Stored data
----------------
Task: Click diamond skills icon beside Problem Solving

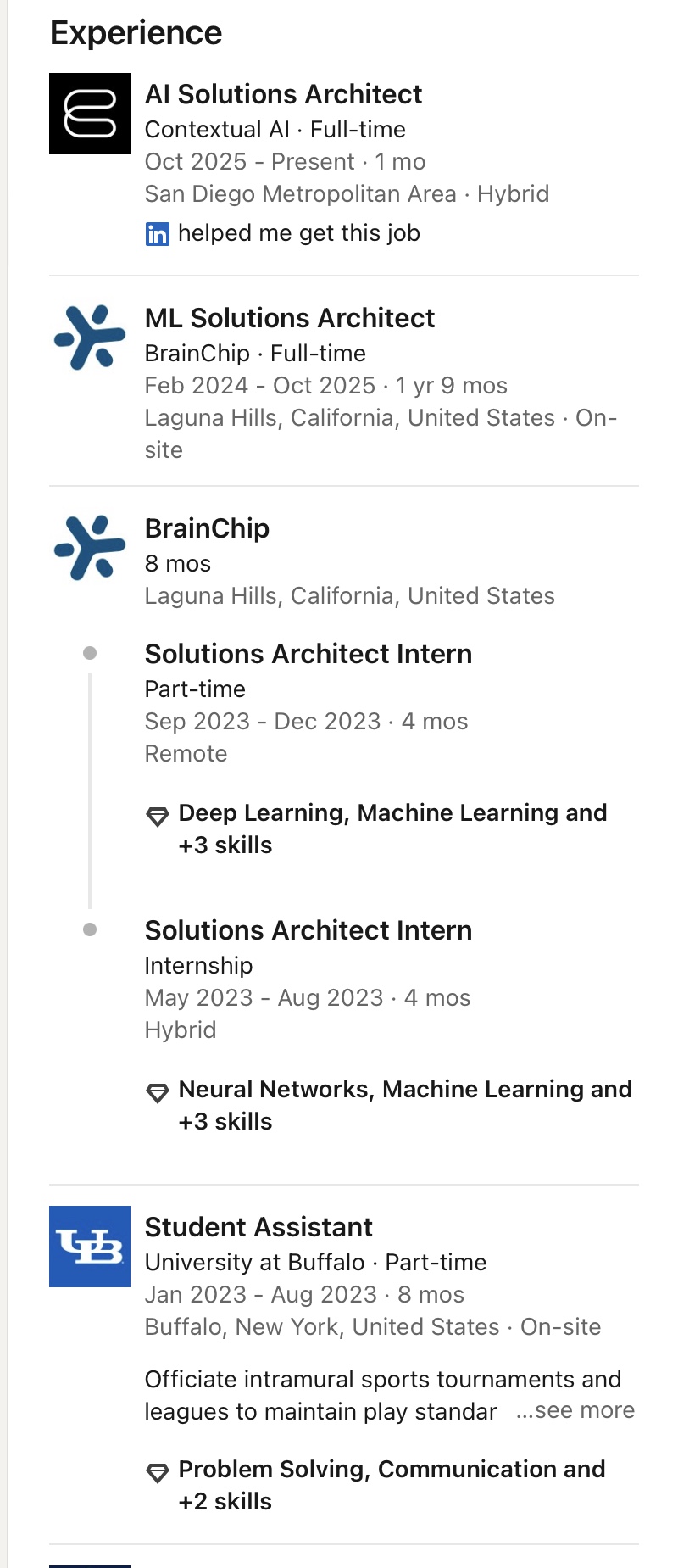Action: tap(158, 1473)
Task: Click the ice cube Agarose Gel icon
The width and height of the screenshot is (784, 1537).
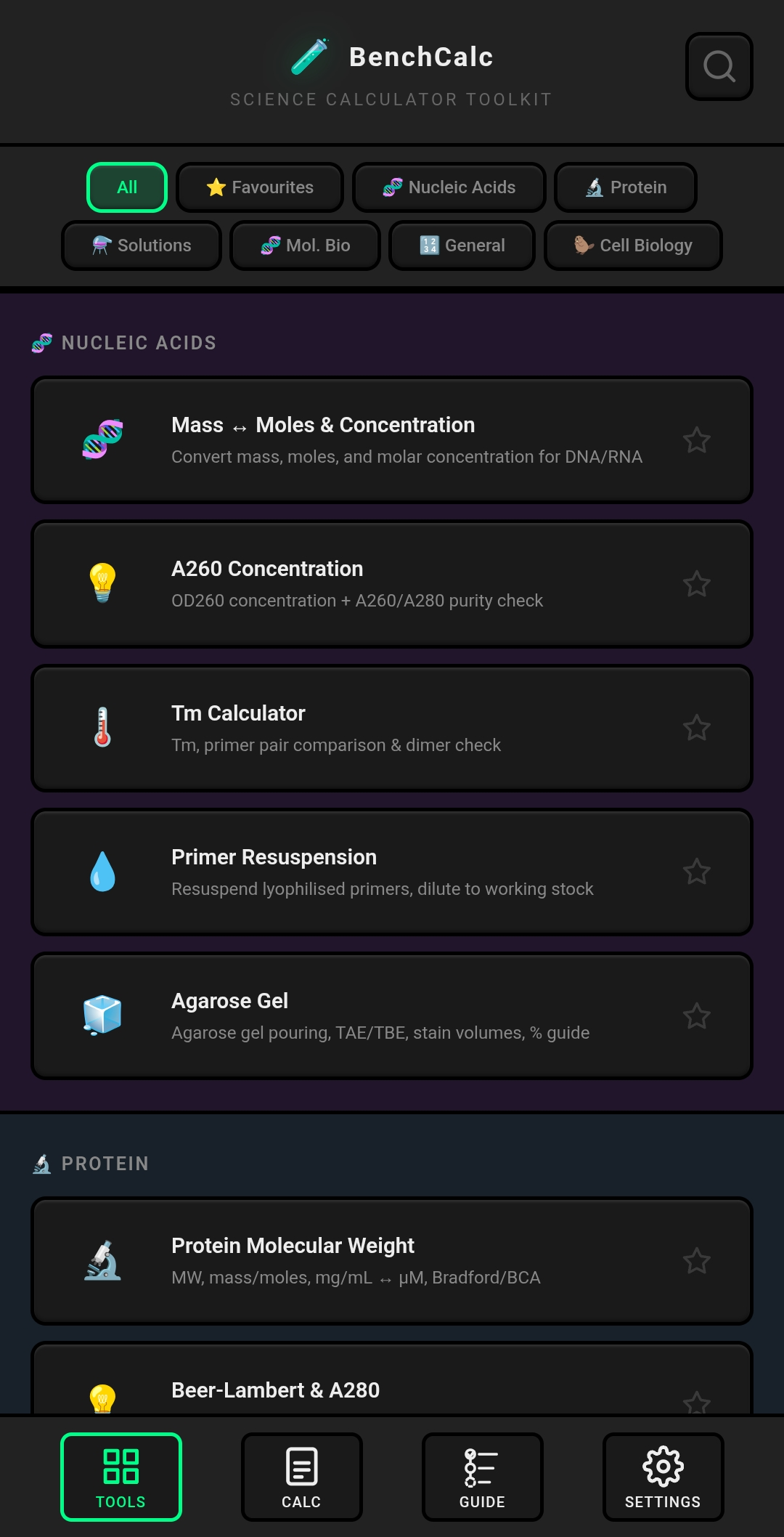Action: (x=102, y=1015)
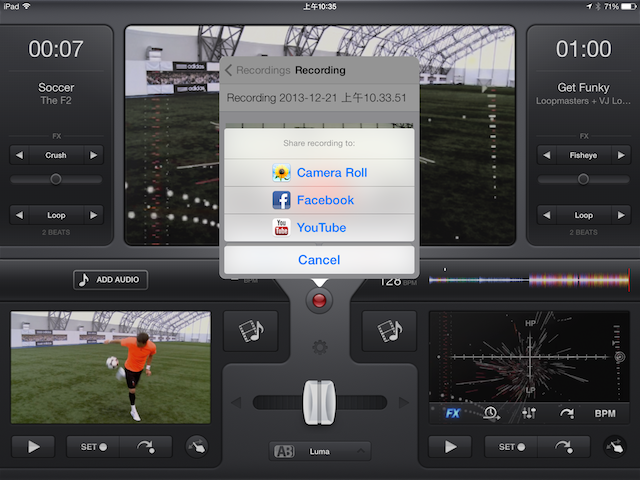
----------------
■ What you will do
Please write out the lines above, beginning at the line with "The width and" and ending at the last line of the records, exactly as they appear and without pictures.

■ Your response
The width and height of the screenshot is (784, 1537).
Action: (x=102, y=1015)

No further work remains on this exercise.